なので、「私の仕事も知らない、相手の会社も言わない。これでは会いようがない」
と電話を切ったのだが。。。


翌々日後、また電話があった。
今度はちゃんと社名を聞き、話を聞きながらネット検索すると、たしかにそういう名前の会社は存在した。
スタッフの「姫」のブログまである。
なんでもこれは、「サーチ型ヘッドハンティング」というのだそうだ。
いくつかクライアントがあり、ネット上でそのニーズに合いそうな人間を探し、面談し、クライアントに紹介する。
ネットお見合いの人材マッチング版みたいな感じだろうか。
ヘッドハンティングというと、取引先の凄腕社長が「あいつをわが社に引き抜け!」と会社の総務担当役員あたりに命じ、役員がひそかに内偵して人格識見を見定め、「うむ、こいつなら間違いない」となった段階で、専門のヘッドハンターに円満退職させる、というプロセスをイメージしていた。
これはそうではなくて、業者が勝手に引き抜き話を作り上げ、知らない人間同士をつなげて利益を上げるビジネスのようだ。
偽装マンション営業の疑いは晴れたが、相変わらず電話の主は要領を得ない。
あきれて、「それでは前と何も変わらない。では」と受話器を置いた。
翌日、たまたま話した、あるベンチャー企業の社長さんの会社にも、よくそういう電話があるという。

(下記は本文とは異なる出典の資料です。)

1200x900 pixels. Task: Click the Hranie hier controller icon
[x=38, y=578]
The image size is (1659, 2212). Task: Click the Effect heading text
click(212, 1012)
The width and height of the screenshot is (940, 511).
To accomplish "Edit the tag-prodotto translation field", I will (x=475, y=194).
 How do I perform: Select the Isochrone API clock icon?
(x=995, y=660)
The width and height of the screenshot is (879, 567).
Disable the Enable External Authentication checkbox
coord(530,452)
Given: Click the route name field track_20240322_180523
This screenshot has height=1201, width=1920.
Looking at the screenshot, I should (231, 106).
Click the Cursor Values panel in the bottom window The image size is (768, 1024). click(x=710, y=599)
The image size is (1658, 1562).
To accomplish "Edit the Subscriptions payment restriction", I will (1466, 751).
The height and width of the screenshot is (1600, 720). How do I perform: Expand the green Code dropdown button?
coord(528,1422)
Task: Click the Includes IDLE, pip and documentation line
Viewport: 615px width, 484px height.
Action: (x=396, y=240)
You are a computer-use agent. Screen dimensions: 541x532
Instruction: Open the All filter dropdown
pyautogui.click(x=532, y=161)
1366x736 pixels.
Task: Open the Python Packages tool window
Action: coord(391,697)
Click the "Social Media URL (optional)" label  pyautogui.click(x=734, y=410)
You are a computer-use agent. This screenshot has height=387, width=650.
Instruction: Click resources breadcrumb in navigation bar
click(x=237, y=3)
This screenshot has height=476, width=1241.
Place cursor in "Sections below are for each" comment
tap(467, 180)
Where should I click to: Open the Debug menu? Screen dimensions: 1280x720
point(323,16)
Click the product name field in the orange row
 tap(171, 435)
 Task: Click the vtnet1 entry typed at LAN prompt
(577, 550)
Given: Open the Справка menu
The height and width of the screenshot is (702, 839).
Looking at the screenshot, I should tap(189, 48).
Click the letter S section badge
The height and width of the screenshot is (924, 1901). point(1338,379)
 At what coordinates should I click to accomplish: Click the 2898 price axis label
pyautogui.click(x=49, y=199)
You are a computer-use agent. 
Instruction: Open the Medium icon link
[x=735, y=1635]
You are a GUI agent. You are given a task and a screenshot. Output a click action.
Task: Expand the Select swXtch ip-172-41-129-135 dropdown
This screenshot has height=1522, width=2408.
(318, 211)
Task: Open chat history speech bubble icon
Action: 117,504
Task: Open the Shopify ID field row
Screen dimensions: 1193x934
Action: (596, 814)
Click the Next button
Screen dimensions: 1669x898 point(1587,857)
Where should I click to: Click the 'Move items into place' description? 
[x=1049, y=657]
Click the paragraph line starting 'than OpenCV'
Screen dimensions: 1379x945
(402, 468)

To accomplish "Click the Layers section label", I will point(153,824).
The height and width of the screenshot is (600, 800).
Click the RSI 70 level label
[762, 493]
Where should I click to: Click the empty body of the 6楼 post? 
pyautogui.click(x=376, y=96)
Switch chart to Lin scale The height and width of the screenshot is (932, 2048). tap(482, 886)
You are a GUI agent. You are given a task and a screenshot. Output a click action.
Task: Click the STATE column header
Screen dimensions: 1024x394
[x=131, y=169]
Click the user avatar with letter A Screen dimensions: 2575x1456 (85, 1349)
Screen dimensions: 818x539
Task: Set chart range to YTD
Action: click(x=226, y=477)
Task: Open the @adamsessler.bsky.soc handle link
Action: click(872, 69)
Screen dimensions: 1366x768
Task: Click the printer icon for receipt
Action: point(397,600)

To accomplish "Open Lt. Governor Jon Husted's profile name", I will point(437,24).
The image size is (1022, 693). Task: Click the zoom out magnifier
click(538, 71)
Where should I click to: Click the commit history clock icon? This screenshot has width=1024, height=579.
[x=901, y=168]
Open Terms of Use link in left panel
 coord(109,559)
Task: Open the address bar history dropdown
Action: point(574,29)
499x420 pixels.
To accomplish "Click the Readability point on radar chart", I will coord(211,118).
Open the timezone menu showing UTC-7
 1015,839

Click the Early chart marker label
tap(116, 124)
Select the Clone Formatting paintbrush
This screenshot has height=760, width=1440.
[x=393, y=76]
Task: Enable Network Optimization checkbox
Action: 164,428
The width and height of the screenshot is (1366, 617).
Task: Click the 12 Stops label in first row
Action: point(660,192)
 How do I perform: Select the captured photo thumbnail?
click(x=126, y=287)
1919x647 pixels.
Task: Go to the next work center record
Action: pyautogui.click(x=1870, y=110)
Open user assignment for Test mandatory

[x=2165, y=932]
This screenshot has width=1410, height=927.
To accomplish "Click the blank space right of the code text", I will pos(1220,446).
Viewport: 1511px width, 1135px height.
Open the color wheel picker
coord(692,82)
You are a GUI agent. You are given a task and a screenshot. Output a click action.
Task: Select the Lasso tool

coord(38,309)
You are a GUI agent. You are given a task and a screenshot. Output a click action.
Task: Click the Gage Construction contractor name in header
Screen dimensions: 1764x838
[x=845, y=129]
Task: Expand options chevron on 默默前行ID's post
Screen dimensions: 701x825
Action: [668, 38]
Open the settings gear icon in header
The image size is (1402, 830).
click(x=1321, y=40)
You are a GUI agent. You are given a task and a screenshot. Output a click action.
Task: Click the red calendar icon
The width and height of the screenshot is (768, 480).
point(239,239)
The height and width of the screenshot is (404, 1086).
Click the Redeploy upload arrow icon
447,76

ひどいことに、役員名簿の上から順にその手の電話がかかってきたのだそうだ。
社内では一時期、業界最大手へ移籍する役員がたくさん出るのではという噂が駆け巡ったという。
社長にとって、これほど迷惑に話はないだろう。
「だからもう、そういう話は皆、一切無視しています」
とおっしゃる。
ぼくは移籍したいとはまったく思わないし、その必要もない。
もしあるとしたら、破格の年収を約束されることだろう。
今度また電話がかかってきたら、こう言おうかな。
「ヘッドハンティングに応じるなら理由はお金しかありません。年収2億円ください」
そんなお金を出す出版社はこの世に存在しないのだ。